The weekend began with a trip to the Saturday morning movies to see
Megamind - hilarious. One of the funniest kids-films-that-parents-like-more than we've seen since
Toy Story. Voiced by Will Ferrell, Megamind is a giant blue-headed superhero who uses his powers for evil. There were so many jokes only grown ups would get, that it was sometimes hard to hear the dialogue over Rob's hoots of laughter. After lunch I got the girls ready to drive Scarlett over the hill to nearby Fairlight for the birthday party of one of her classmates. Only a few hundred metres along the road I felt we had a flat tyre so turned around and drove home, parking the car on the pavement to make it easier to change the tyre, and by that I mean for Rob to change the tyre. Even though I have, bizarrely, written a column on how to change a tyre I have never actually done it. After much rummaging in the boot, producing a sucession of metal objects and tools we were totally unfamiliar with, we worked out the jack and the thing for undoing the bolts on the wheel. A third oddly shaped object drew expressions of bemusement from us both so we used it to hold the pages of the car manual open. Moments later a bloke appeared from across the road offering help. He was what I think my grandmother would have referrred to as a 'rum sort', with a broken boxer's nose, a cropped hair do and large 'diamond' earrings. The cynic in me imagined that after effectively finishing the job for us that he would ask for money. While we waited for him to tighten the bolts on the wheel, during which he pointed out our bookmark was actually a tow bar, I casually mentioned I had been on my way to a kid's party when I spotted the flat tyre. "Was the party in Fairlight?" he asked. "Yes," I replied. "We've just dropped our daughter off there," he said. It turned out our good samaritan was the dad of one of Scarlett's classmates. Handshakes all round soon put me back in my box as did the realisation that he had been driving in the opposite direction when he saw us and had done a u-turn to come back and help us. As we waved him off I noticed his wife had been sitting in the car all along, just happy to wait while her husband did a good deed for someone else. Hastings 1, Duthies 0. On Saturday night our giggly babysitter Debbie arrived and Rob and I walked to Maria and Lol's for a dinner party with Maggie and Popi and neighburs Wendy and Mike. It was a very entertaining night with lots of laughs and storytelling. On Sunday morning while Rob was at work, the girls and I watched the DVD of
Ring of Bright Water, I found in a charity shop last week. It was the first viewing for them and the first for me in about 30 years. Once you get used to the beyond annoying flute and other irritating woodwind instruments that mimic the movements of the otter Mitch, it's very enjoyable and made me want to move immediately to a remote croft by the sea in Scotland. That was until Mitch got his head bashed in by Angus the local ditch digger. Tears dried, we had a really lovely Sunday lunch with our neighbours Janice and Roger and two of their friends before collapsing into bed at 8.30pm exhausted.

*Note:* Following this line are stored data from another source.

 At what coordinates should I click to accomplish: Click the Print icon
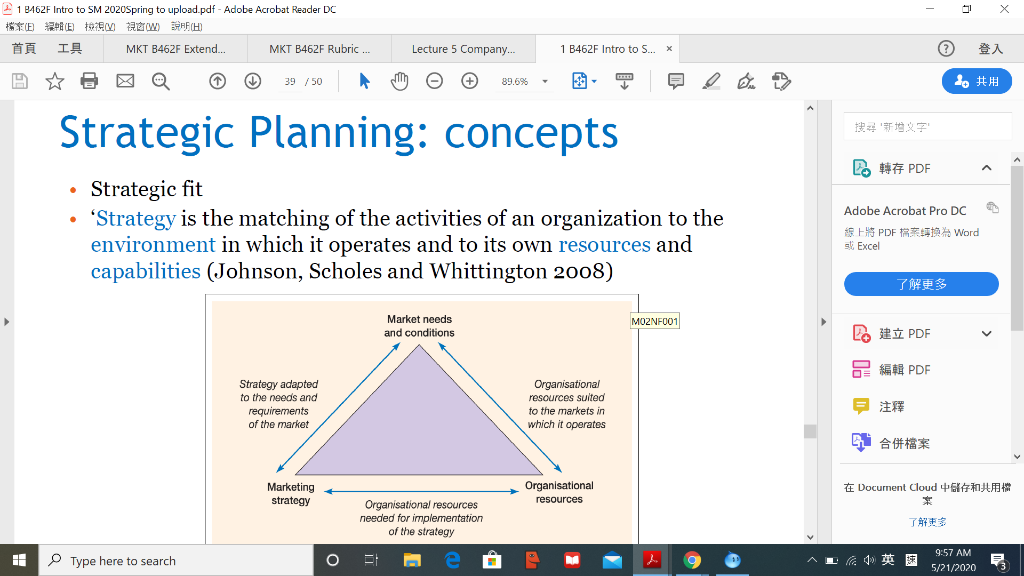[x=89, y=81]
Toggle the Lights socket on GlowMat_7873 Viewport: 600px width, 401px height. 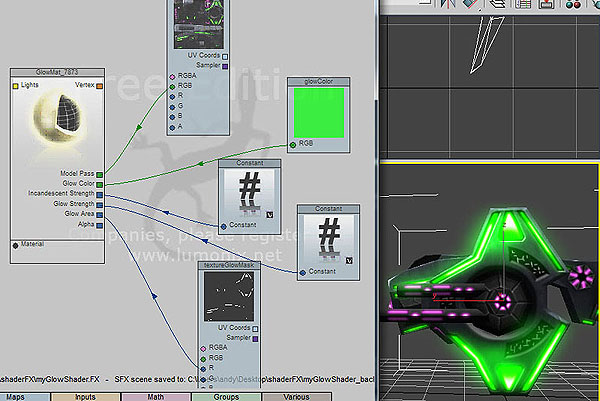click(x=16, y=86)
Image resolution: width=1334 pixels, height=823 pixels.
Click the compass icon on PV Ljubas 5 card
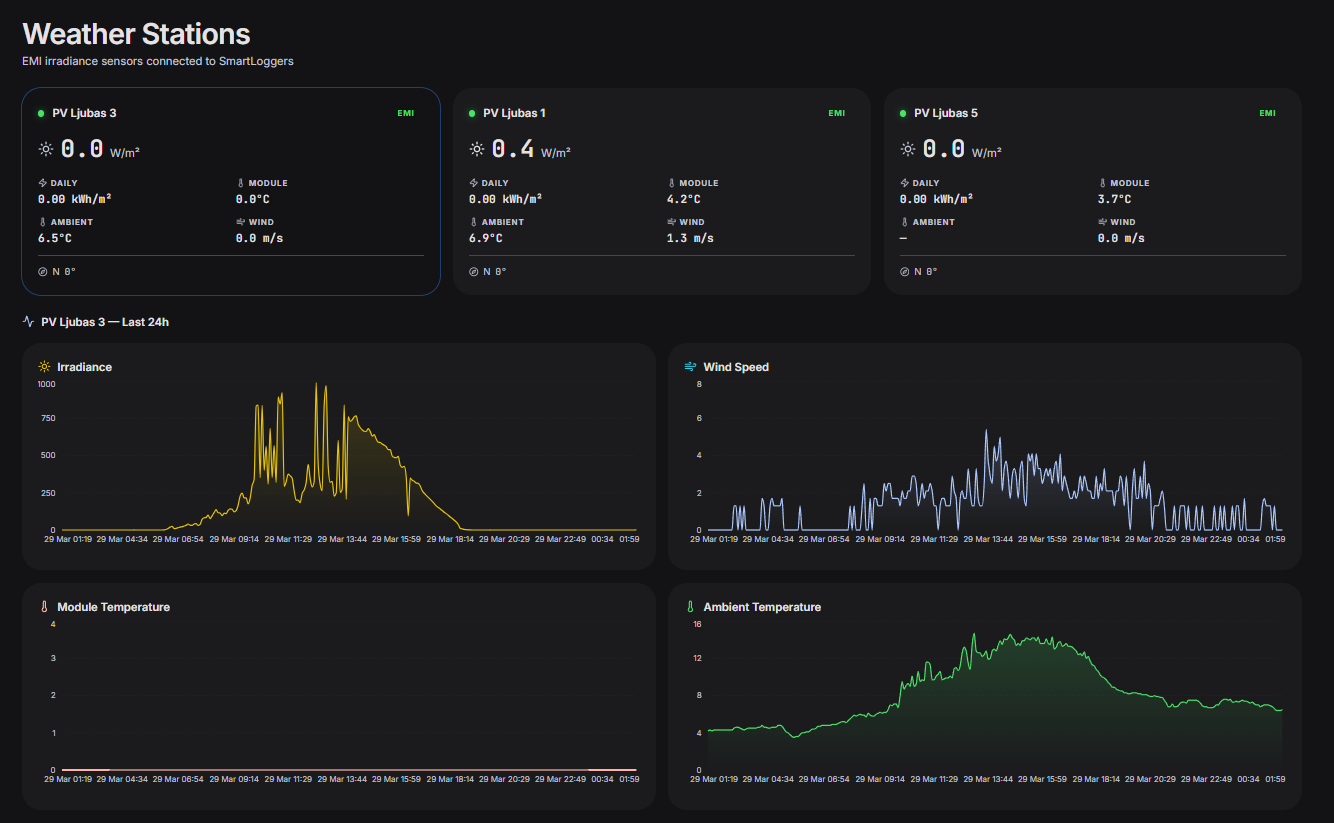coord(905,271)
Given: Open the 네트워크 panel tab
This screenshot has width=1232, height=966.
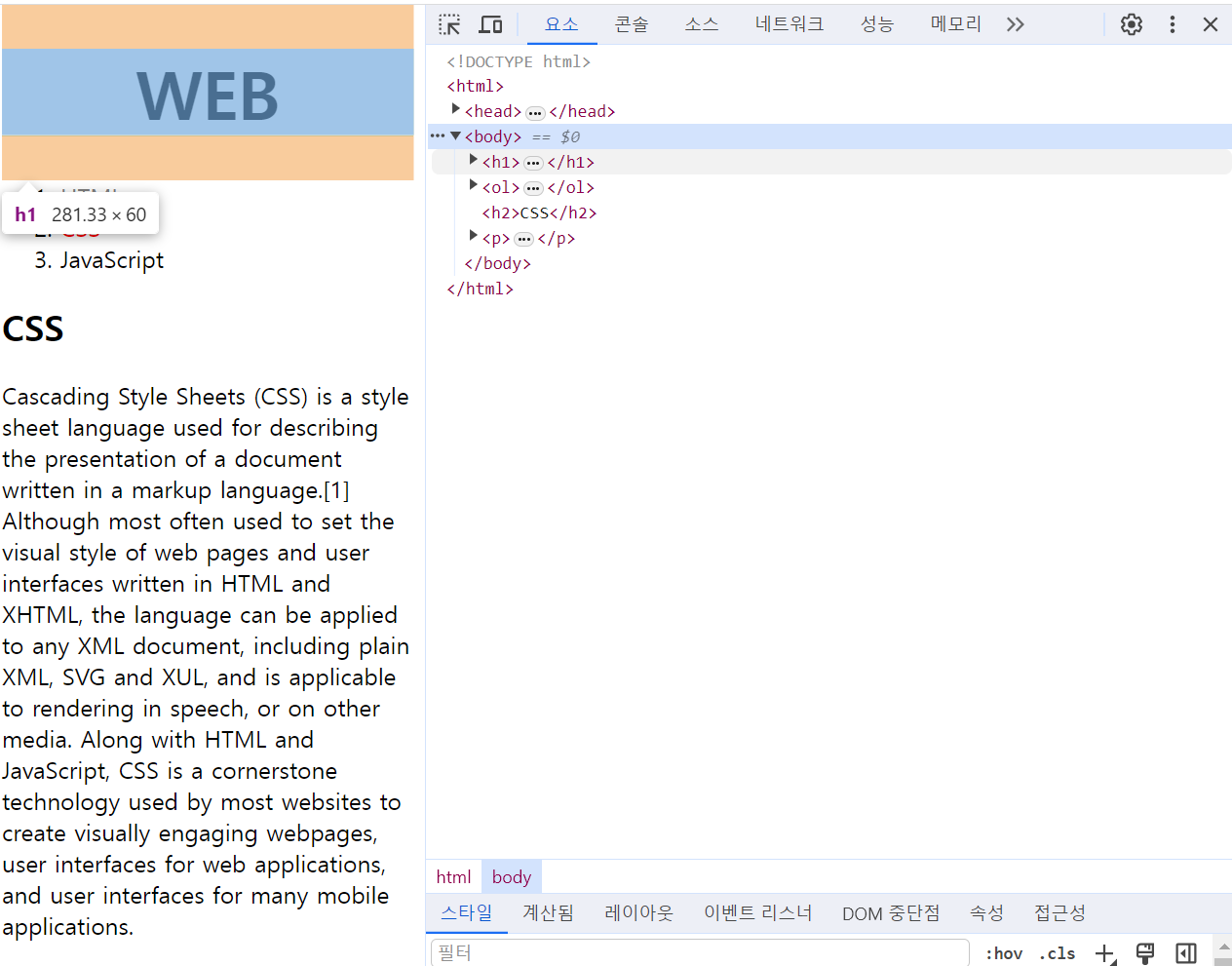Looking at the screenshot, I should (789, 23).
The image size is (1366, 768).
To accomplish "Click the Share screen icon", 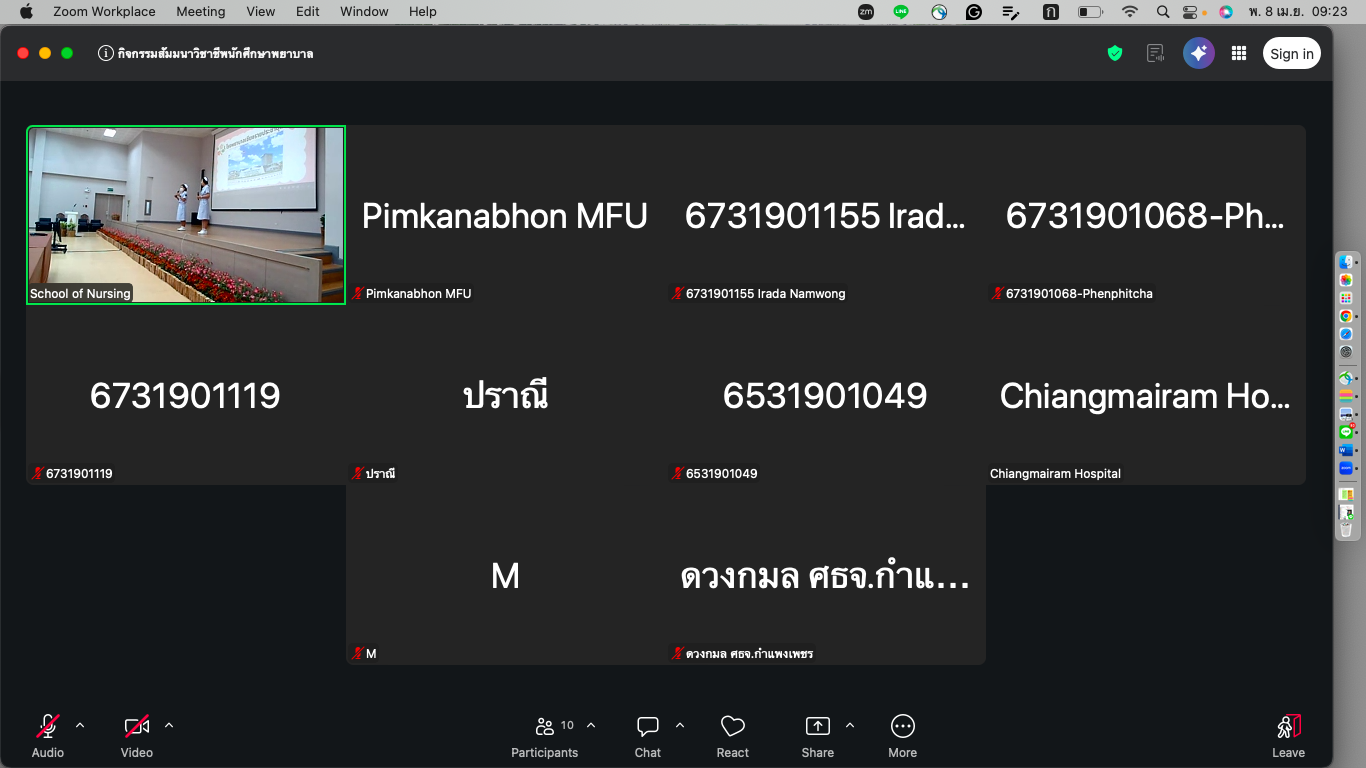I will (817, 735).
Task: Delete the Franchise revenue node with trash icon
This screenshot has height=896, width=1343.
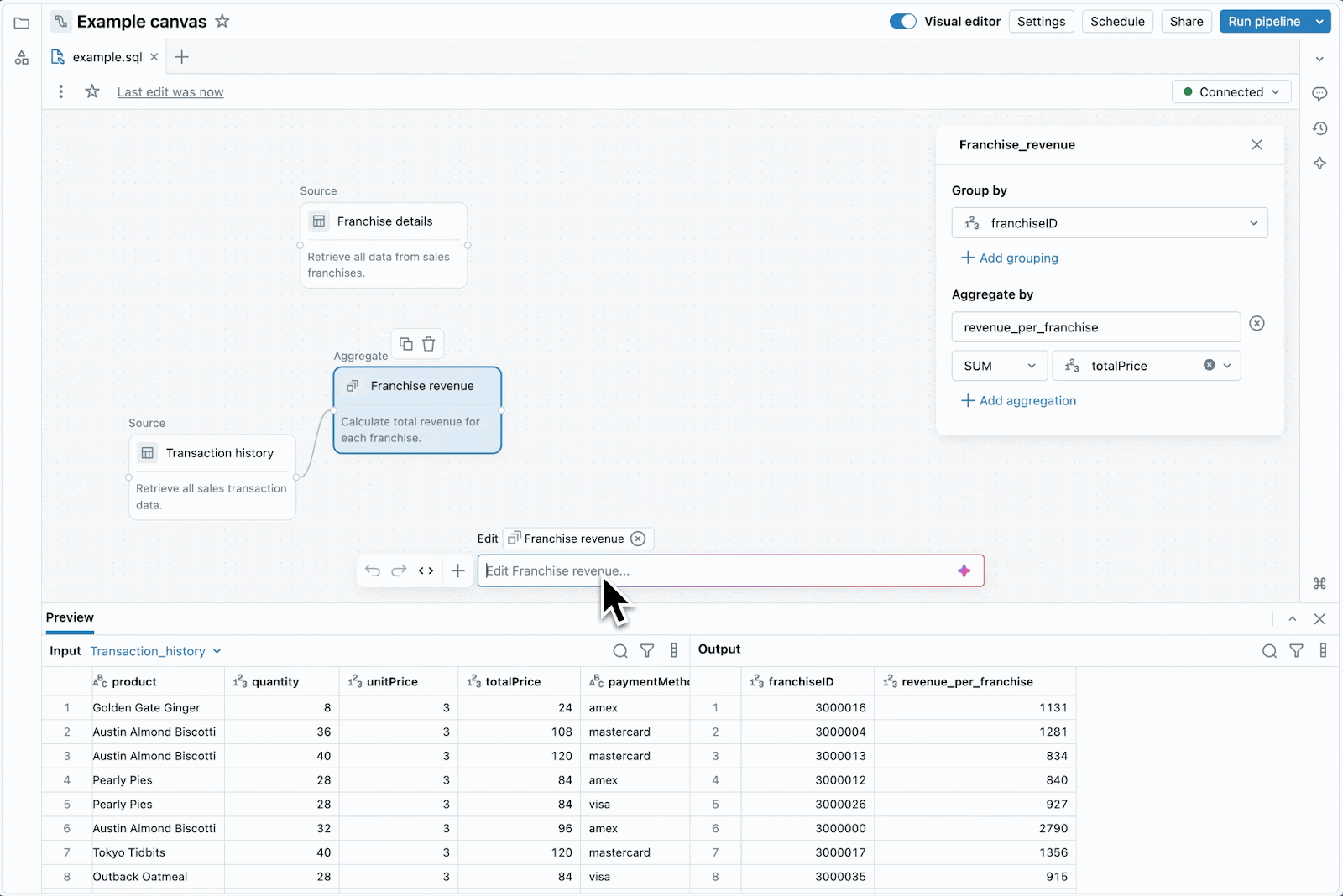Action: click(x=429, y=344)
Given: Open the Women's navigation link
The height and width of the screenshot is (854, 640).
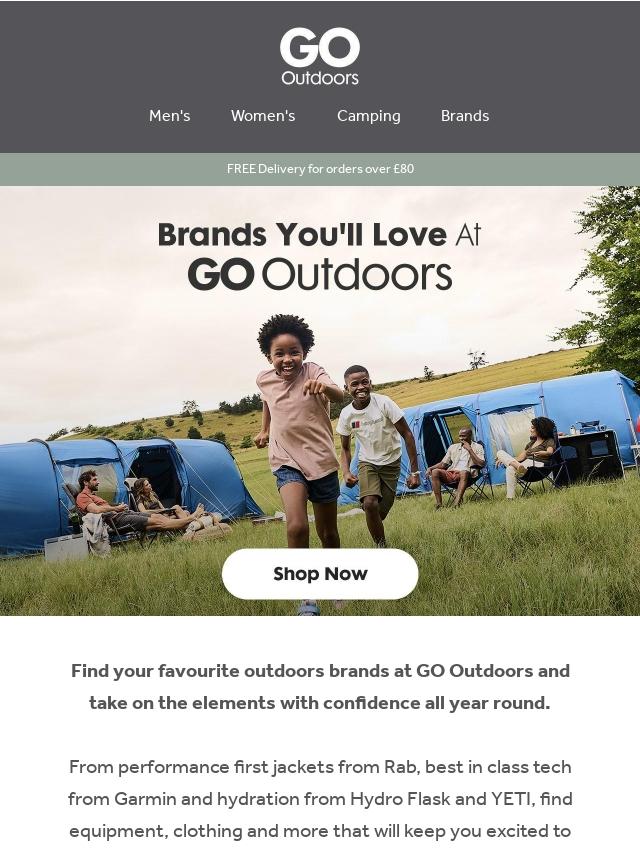Looking at the screenshot, I should coord(263,116).
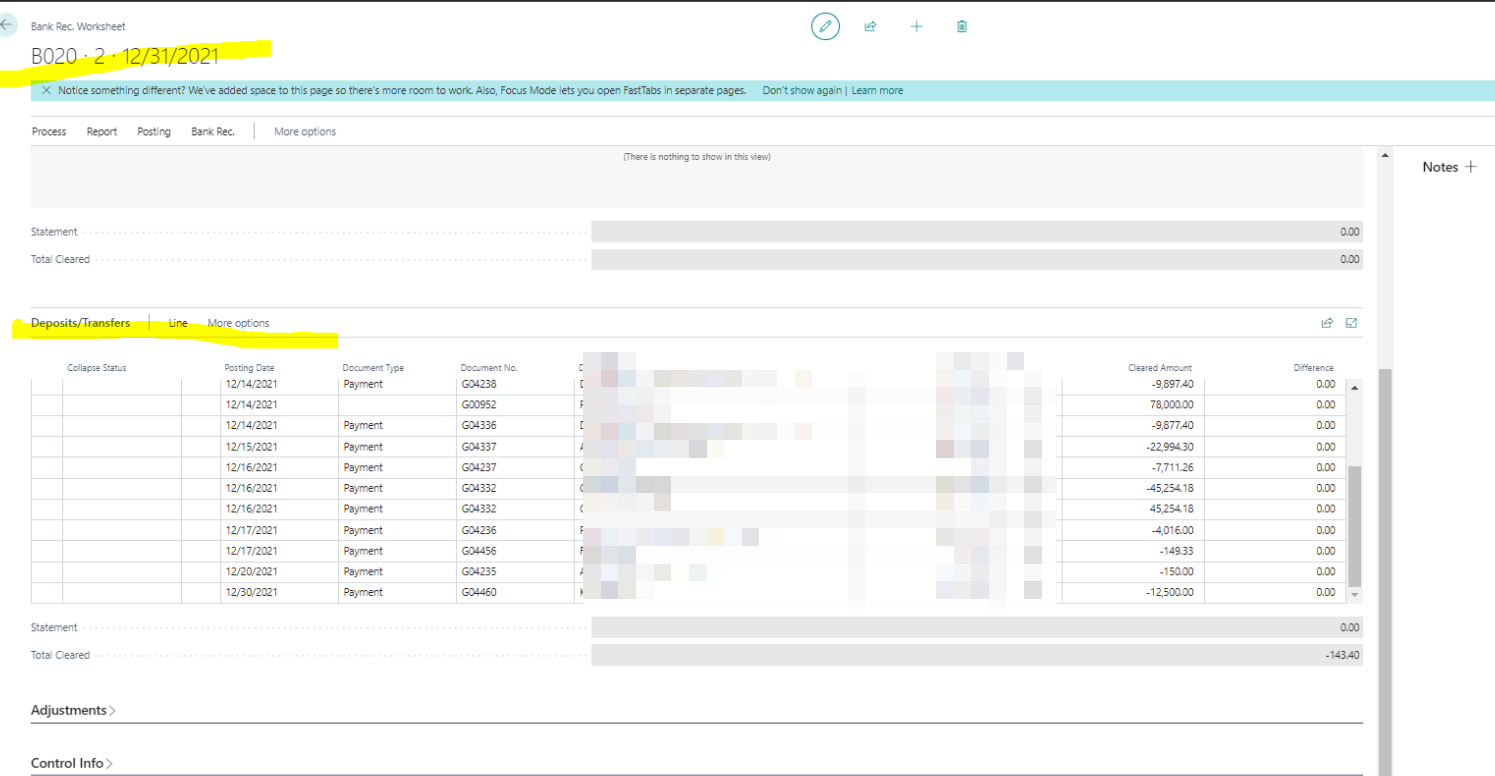The width and height of the screenshot is (1495, 776).
Task: Click the scrollbar up arrow
Action: pos(1385,154)
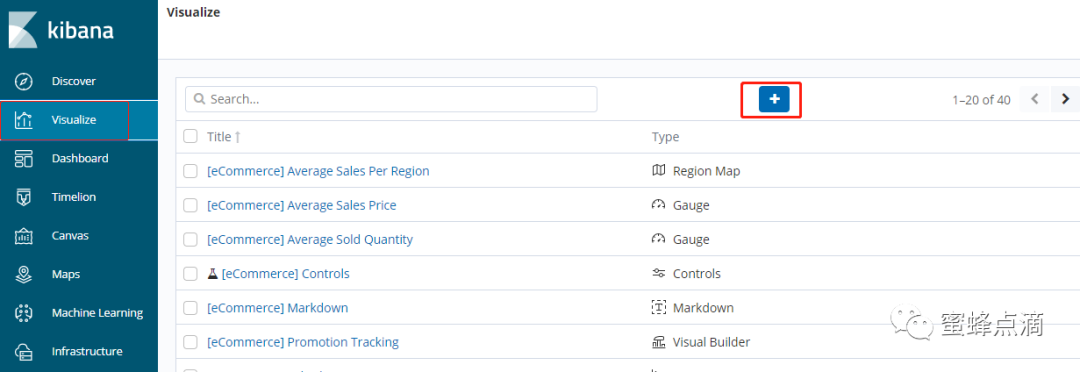The width and height of the screenshot is (1080, 372).
Task: Tick the checkbox for [eCommerce] Markdown
Action: 190,308
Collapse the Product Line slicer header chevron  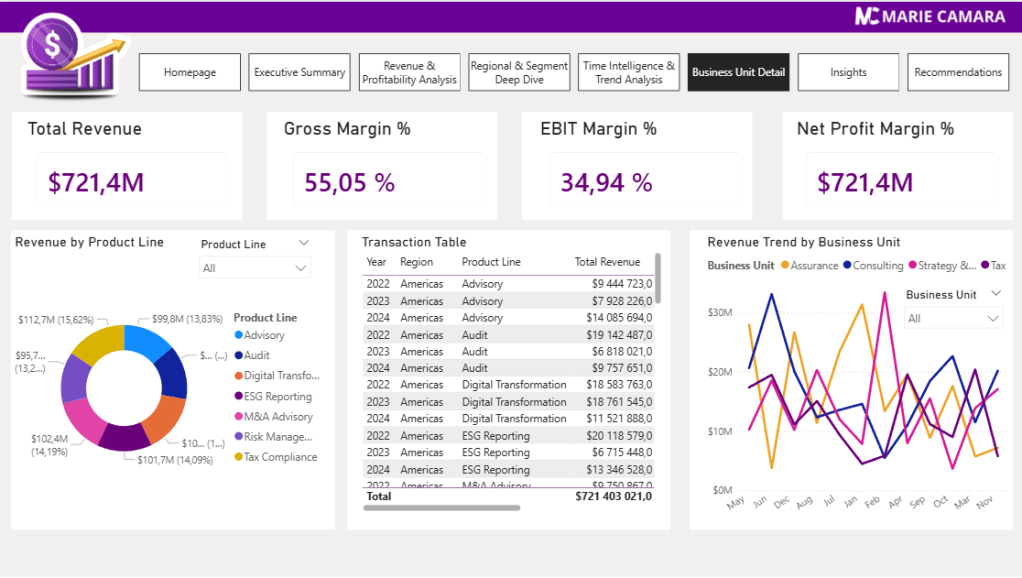[303, 244]
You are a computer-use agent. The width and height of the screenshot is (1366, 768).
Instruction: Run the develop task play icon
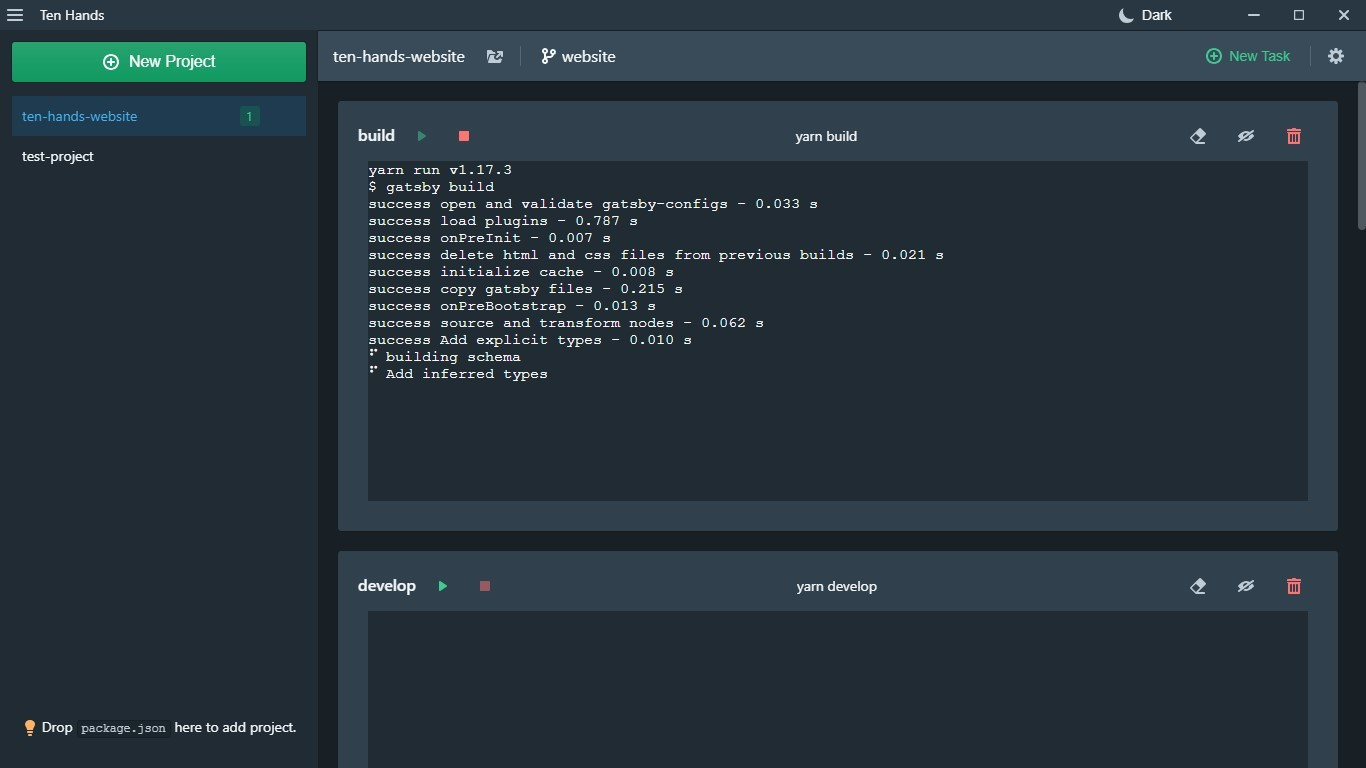443,586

Now I really must draw your attention to another extraordinary British TV series called
Embarassing Bodies. Each week members of the public, who have some sort of unplesant and therefore, as the title suggests, embarassing problem with their body, comes into the mobile surgery manned by three TV doctors to get a diagnosis. They then show the Dr, and the rest of Britain let's not forget, their embarassing condition. In close up, on camera. Now I'm not sure whether they give the people who come on the show drugs, booze or money to get them there, because for the life of me I have no idea why the young and otherwise attractive young woman on this week's episode would want the rest of her nation to see the rash on her vagina. Anyone?

Likewise the woman whose anus we saw or the man whose leg sore was really more of a fizzing open wound (see above). Are these people unaware they could simply pop to their own GP, A&E unit or psychiatric hopsital for treatment? When I finally managed to drag my eyeballs back in from their stalks and back into my head long enough to roll them in Rob's direction to check his reaction, I found him similarly engaged, his gob agape like the doors to a cross channel ferry. Needless to say we will not be missing this week's instalment.